**THE PROBLEM**
Print the records exactly and in full, please; the pictures stay out.

___ INFORMATION PROVIDED

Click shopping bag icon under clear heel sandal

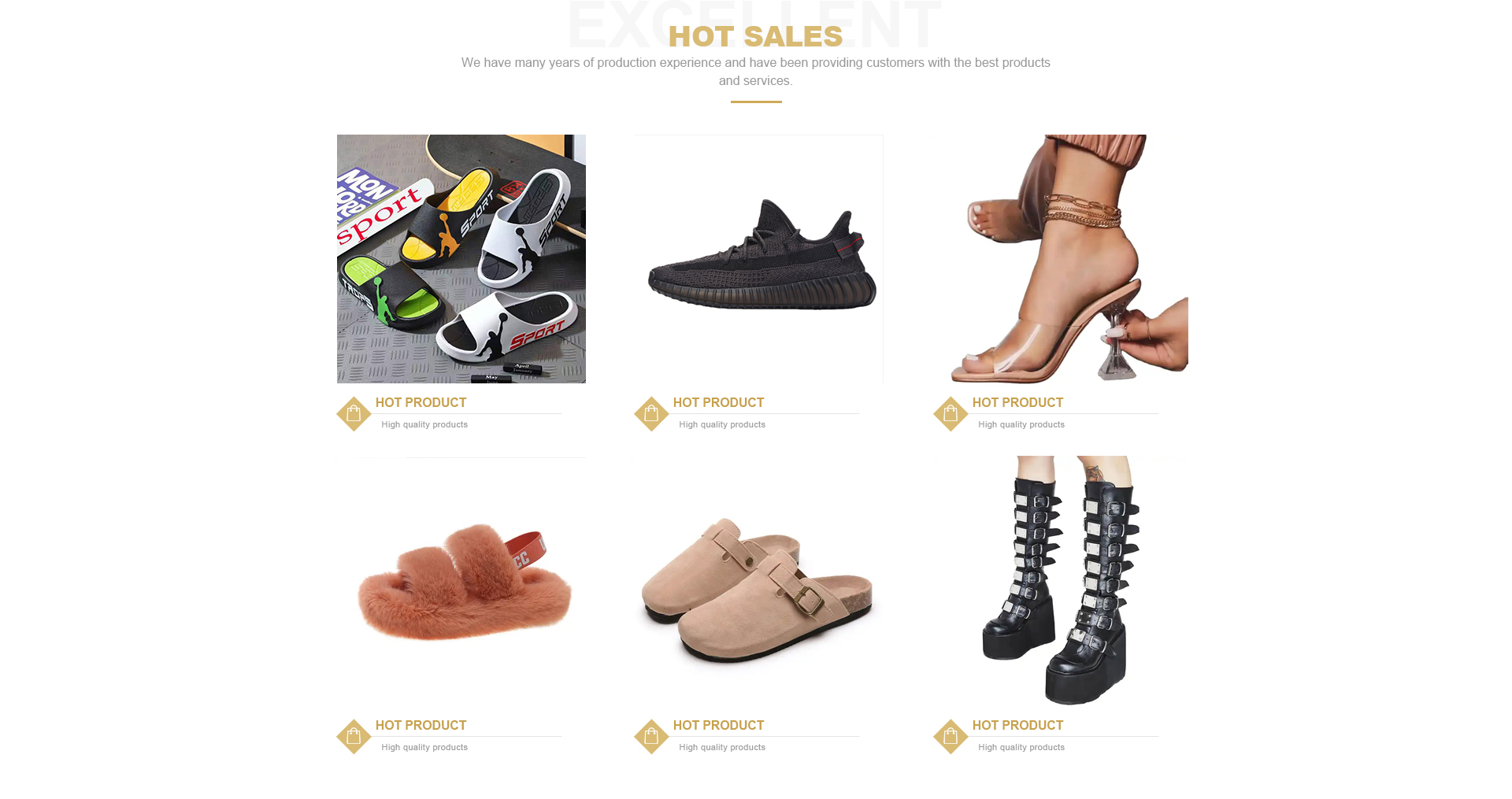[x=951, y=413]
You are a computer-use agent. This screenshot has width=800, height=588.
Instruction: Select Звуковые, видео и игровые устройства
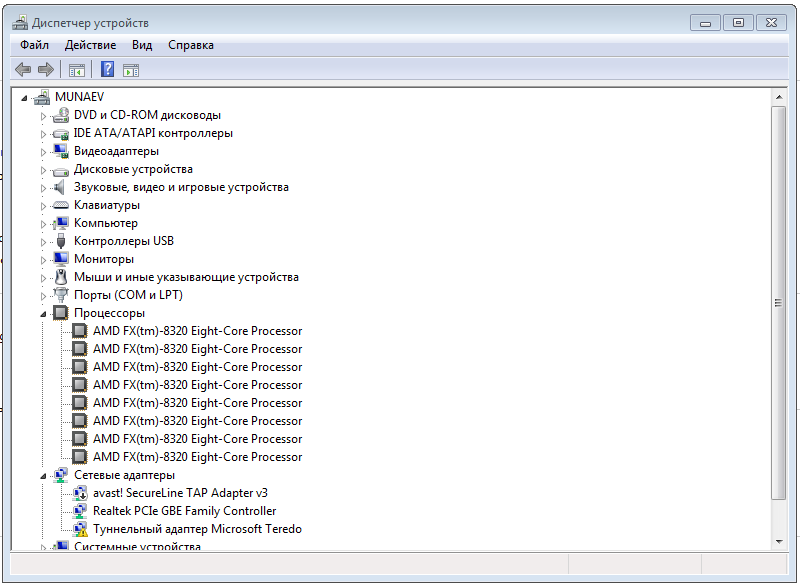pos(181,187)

______

**ANSWER TO THIS PROBLEM**
Click shopping bag icon under clear heel sandal

[x=951, y=413]
You are a computer-use agent. This screenshot has width=800, height=588.
Instruction: Select Звуковые, видео и игровые устройства
pos(181,187)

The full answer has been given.